Je suis allé jusqu’au catafalque avec le roi George, j’y ai déposé une croix et j’ai récité une prière en silence, après quoi ma main droite et celle de mon royal cousin se rencontrèrent, sans y penser, et nous nous serrâmes fermement la main. Cela impressionna beaucoup ceux qui en furent témoins, à tel point que, dans l’après-midi, l’un de mes proches me dit : « Votre poignée de main avec le roi a fait le tour de Londres : la population en a été profondément touchée, et la considère comme de bon augure pour l’avenir. »
« C’est mon vœu le plus cher, » répondis-je.
Dans mon parcours à cheval dans Londres derrière le cercueil de mon oncle, je fus témoin du chagrin profond et impressionnant de la foules énorme – estimée à plusieurs millions de personnes – dans les rues, aux balcons et sur les toits, toute vêtue de noir, tous les hommes debout la tête découverte, dans un ordre parfait et dans un calme absolu 3. Sur ce fond sombre, les solennelles rangées de soldats britanniques se détachaient avec éclat. Les bataillons des Guards marchaient en un splendide tableau : les Grenadiers, les Scots Guards, les Coldstreams, les Irish Guards – dans leurs veste parfaitement ajustée, leurs buffleteries blanches et leurs lourds bonnets en fourrure d’ours ; troupe choisie à l’aspect superbe et d’une admirable tenue martiale, faisant la joie de tout homme qui a un cœur de soldat. Et toutes les troupes qui bordaient le trajet du cortège funèbre se tenaient dans la position de deuil décrite plus haut .

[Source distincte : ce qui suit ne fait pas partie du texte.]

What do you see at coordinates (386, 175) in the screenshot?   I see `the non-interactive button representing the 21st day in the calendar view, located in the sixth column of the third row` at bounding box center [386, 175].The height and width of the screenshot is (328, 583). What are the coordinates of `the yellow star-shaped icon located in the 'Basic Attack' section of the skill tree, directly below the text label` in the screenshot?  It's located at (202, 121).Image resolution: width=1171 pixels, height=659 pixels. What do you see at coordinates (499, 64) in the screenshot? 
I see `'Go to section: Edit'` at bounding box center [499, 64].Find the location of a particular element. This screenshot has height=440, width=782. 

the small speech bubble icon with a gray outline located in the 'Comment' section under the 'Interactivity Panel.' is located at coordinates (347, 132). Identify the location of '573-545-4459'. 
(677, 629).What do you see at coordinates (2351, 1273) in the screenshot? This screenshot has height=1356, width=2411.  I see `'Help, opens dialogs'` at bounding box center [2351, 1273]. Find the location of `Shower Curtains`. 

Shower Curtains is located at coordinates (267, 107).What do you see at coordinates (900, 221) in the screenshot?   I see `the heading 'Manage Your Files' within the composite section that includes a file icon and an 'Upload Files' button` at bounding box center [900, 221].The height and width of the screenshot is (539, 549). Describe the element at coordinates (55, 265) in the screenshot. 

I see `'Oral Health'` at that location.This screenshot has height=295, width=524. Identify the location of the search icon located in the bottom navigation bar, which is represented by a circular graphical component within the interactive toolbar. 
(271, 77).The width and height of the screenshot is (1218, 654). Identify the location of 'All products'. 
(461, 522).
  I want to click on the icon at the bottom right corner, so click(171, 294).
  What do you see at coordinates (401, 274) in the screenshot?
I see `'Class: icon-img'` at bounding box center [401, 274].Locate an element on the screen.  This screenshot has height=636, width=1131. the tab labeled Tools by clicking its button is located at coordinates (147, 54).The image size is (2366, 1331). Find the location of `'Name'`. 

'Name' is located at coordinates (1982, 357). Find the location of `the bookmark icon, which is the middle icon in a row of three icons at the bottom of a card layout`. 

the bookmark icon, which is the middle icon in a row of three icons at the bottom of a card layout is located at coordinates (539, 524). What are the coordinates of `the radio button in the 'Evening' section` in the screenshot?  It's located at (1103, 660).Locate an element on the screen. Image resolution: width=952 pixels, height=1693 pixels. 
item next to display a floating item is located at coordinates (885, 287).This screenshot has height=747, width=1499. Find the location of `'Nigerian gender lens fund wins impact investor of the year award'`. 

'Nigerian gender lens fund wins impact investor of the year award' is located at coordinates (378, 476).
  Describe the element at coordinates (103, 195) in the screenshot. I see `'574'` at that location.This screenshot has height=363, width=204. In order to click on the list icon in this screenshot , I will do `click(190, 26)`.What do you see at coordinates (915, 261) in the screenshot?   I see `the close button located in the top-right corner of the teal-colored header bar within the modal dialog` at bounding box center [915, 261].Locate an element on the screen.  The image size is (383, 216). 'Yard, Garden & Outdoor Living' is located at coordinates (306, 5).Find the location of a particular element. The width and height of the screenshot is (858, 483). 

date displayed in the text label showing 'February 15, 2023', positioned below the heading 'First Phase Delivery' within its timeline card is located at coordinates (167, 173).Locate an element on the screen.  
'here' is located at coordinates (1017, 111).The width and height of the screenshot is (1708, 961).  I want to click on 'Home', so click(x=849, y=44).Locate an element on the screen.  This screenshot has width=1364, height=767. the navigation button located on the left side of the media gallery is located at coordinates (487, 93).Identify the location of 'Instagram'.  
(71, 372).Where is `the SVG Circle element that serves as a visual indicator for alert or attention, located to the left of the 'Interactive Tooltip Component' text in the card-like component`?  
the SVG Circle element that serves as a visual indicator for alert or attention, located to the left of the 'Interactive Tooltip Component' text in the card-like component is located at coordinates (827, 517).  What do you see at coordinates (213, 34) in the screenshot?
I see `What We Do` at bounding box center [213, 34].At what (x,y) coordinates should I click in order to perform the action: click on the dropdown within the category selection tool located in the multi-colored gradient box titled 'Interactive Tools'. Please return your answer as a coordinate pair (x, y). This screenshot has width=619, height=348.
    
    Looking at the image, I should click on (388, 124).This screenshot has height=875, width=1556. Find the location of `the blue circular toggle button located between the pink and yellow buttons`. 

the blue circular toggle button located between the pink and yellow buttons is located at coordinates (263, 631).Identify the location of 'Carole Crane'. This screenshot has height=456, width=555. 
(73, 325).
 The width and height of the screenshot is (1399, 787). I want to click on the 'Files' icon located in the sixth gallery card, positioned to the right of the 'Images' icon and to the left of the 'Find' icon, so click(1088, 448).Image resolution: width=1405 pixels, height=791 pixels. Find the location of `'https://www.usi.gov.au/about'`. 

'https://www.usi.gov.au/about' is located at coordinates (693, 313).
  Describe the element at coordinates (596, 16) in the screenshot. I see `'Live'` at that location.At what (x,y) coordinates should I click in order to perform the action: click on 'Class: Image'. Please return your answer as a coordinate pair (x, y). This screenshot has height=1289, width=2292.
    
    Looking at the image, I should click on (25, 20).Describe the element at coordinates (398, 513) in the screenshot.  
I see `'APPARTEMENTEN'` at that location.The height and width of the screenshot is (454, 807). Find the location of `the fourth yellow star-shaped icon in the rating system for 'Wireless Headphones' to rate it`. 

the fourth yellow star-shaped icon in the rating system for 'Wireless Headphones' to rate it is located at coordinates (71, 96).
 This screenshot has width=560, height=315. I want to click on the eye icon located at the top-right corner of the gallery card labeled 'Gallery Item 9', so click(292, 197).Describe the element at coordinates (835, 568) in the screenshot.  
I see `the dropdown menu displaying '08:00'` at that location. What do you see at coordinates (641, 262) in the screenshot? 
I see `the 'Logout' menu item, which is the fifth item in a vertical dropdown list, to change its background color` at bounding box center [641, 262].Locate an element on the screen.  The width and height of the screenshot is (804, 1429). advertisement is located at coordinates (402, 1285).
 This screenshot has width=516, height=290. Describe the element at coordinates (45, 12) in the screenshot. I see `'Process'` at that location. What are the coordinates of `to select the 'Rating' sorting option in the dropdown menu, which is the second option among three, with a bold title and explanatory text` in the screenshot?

3 Ce qui est confirmé par le récit de la cérémonie du 20 mai rapporté par le journal Le matin du lendemain : « Combien y avait-il là de spectateurs ? Sûrement un million. Peut-être deux ou trois. On ne comptait plus que par centaines de mille. Il y avait tout le cœur et toute l’âme de la nation britannique. Des êtres humains étaient accourus de là-haut, du fond de l’Ecosse, et d’autres de là-bas ; des îles lointaines. Pas un homme, si pauvre fût-il, qui n’eût un crêpe ; pas une femme qui ne fût en noir. Pas une maison sur le trajet du cortège qui ne fût drapée de violet. Et dans cette foule, dans ces maisons, sur ces estrades, pas un cri, pas un rire, nul désordre. »
4 Les photographies insérées plus haut semblant prouver le contraire, il convient donc de préciser que les troupes ne quittaient la position de deuil pour rendre les honneurs qu’au passage du cortège (voir le film en fin d’article, à partir de 4’44).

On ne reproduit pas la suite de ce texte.